Théâtre et actualité politique.

  — Par Frantz Succab —

 theat_polIl y a, selon moi, deux approches de la notion d’actualité :

 Le présent : les événements d’ordre privé ou collectifs qui se déroulent au jour le jour, pendant que nous vivons 

 Le « présent » présenté au plus grand nombre. Le produit quotidien des medias, résultat du travail des journalistes ou des chroniqueurs de presse. La vie quotidienne de la société regardée et relatée à travers un prisme où le critère esthétique n’est pas de mise.

 Les faits et leurs problématiques étant hiérarchisés en fonction de critères idéologiques et marchands, qui concourent à déterminer « l’air du temps »

 Idéologiques parce que traduisant une représentation conservatrice de l’ordre de notre société et du monde (qui contrôle la presse ?) Les actualités obéissent à un format, diffusé au moyen d’une grammaire codée : une grève, sera d’abord une prise en otage de la population, le terrorisme ne sera que l’action des forces du mal contre celles du bien ( en général, les pays occidentaux) les déviances sociales ou les catastrophes liées à la pauvreté seront mises en exergue pour convoquer la charité ou le travail social, qui ne sont que dépolitisation l’engagement social et l’humanitarisme qui n’est que dépolitisation de la solidarité des peuples.

 En ce sens, la fonction de l’actualité est essentiellement politique.

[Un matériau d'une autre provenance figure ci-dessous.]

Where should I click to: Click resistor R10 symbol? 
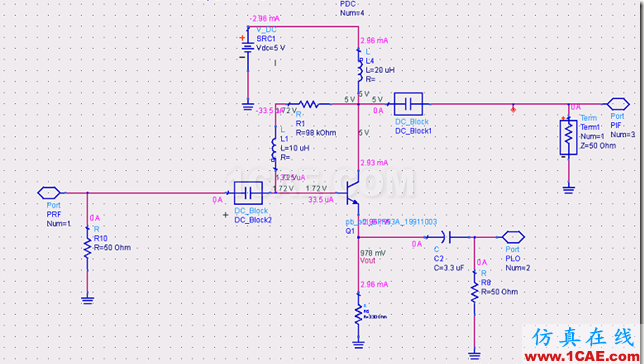[87, 248]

 Marchands, parce que les médias cherchent avant tout à gagner de l’audience, de la même façon que l’hypermarché veut attirer le chaland. Il ne s’agit pas d’établir une table critique, mais d’orchestrer l’émotion publique et surtout de conditionner des réflexes de consommateurs massifs et passifs.

 Le résultat est qu’il n’y a presque plus de place pour le jugement personnel : l’instance de légitimation devient le « on », le sondage, le chiffre, le nombre : tout homme politique ne vaut que par sa côte dans les sondages, toute musique ne vaut que par sa résonnance, toute œuvre ne vaut que par sa couverture médiatique…

 En ce sens, l’actualité en tant que pain quotidien de «  la société du spectacle et de la surconsommation» pourrait chasser le théâtre.

 Car le théâtre reste un lieu de parole, de pensée, de lettres, d’exploration de l’âme, de l’histoire. où l’on apprend, où l’on rencontre l’autre- où dès lors qu’on approche le fond de sa propre humanité, on est déjà l’autre homme.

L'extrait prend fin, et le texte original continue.